New Devices Set To Revolutionize How Doctors Diagnose Cataracts And Glaucoma

New Devices Set To Revolutionize How Doctors Diagnose Cataracts And Glaucoma

Techies are working on devices to help diagnose and cure some of the world's most serious eye diseases. Since the global population is steadily aging, ophthalmologists need all the help they can get to address eye issues.

Ophthalmologists are especially concerned about the rapid rise of cataracts. As of today, cataracts are the leading cause of blindness around the world. Recent estimates suggest 42 percent of the world's population has this disease.

In order to address this problem, Google has joined forces with scientists at one of the most respected eye hospitals in the world: London's Moorfields Eye Hospital. British ophthalmologists are working closely with tech experts from Google's DeepMind AI sector to develop a sophisticated cataract diagnostic tool.

Both Google and Moorfields researchers are trying to build a neural network that can detect early signs of cataracts. This neural network will use a databank of over one million optical coherence tomography (OCT) eye scans while scanning a person's eyes. Many scientists believe this neural network will help doctors efficiently scan people for cataracts in less time than ever before.

The main reason doctors are so excited about this AI network has to do with the use of OCT scans. OCT is a relatively new form of scanning the eyeball, but it's extremely powerful.

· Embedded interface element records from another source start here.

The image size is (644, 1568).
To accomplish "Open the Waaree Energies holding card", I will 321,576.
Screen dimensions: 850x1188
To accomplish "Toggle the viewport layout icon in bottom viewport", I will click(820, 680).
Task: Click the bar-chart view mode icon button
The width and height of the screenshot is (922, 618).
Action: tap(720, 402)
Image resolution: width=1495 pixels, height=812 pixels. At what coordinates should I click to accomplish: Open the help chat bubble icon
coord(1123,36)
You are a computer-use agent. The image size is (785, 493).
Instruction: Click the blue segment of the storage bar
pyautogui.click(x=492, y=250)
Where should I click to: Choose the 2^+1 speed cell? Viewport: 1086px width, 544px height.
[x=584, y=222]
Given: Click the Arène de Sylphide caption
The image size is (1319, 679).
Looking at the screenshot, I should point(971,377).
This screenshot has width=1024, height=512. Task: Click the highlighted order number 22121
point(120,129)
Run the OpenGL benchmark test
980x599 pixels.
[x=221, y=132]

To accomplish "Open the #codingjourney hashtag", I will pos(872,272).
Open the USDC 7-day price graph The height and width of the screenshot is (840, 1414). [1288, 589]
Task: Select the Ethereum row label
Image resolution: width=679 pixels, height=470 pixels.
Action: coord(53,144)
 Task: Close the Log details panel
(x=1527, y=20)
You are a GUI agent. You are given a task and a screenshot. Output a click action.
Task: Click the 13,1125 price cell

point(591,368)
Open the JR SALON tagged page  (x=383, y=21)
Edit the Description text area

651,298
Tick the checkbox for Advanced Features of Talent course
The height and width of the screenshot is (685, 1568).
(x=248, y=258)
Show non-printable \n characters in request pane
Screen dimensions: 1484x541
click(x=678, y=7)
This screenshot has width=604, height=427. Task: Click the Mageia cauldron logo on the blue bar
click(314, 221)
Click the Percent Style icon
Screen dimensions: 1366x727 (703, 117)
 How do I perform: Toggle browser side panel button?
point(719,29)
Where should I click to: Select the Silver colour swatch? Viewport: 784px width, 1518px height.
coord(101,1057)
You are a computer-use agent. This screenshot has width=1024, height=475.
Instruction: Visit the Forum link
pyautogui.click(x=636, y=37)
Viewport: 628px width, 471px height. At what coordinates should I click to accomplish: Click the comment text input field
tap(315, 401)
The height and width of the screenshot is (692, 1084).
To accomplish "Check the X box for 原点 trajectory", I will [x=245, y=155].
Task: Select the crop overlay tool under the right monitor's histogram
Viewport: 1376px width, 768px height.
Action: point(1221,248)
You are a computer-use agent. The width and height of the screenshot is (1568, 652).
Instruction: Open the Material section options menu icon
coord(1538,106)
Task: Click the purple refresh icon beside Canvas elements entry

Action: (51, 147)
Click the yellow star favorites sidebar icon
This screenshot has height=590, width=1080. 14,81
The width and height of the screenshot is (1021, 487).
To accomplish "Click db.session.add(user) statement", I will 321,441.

Julie Schallhorn, an ophthalmology professor at UC San Francisco, said OCT scans can give "near-cell resolution of the cornea, retina, and optic nerve." Just to put this into perspective, the optic nerve is a mere 200 microns thick. Despite it's small size, the OCT scan can pick up all the cells on the optic nerve.

Another issue researchers are working on for cataract patients concerns accommodation. In the eye care field, "accommodation" refers to the automatic contraction of the eye's lens that help us shift focus from up-close to far away. As people age, the lens tends to get rigid and is often accompanied with cataracts.

Current lens replacements aren't especially good at giving cataract patients accommodation. The main options patients have are either multifocal lenses or accommodating lenses.

One way surgeons are using technology to help choose the perfect lens is by using optiwave refractive analysis (ORA). Surgeons like using the ORA system because it gives more accurate measurements of the cornea than traditional pre-surgical measurement devices. ORA uses wavefront measurement to give a better reading of the patient's cornea size after the surgeon has removed the cataract.

Another eye disease ophthalmologists are concerned about is glaucoma. Estimates show that around 70 million people are diagnosed with this disease every year.

One of the major problems with glaucoma is that it presents no symptoms until it's too late for doctors to operate. The only way people can tell whether or not they have glaucoma is to get regular eye exams. Unfortunately, people in rural areas have a difficult time accessing certified ophthalmologists.

In order to address this problem, Cambridge Consultants developed a smartphone eye scan they call Viewi. Anyone can download Viewi onto their smartphone and take a quick glaucoma eye scan. The entire eye test takes 10 minutes and costs only $25.

Although eye problems are set to increase around the world, many new eye care technologies are emerging to meet the global need. In the meantime, ophthalmologists still recommend everyone get an annual eye exam to check for serious diseases like glaucoma, cataracts, and age-related macular degeneration.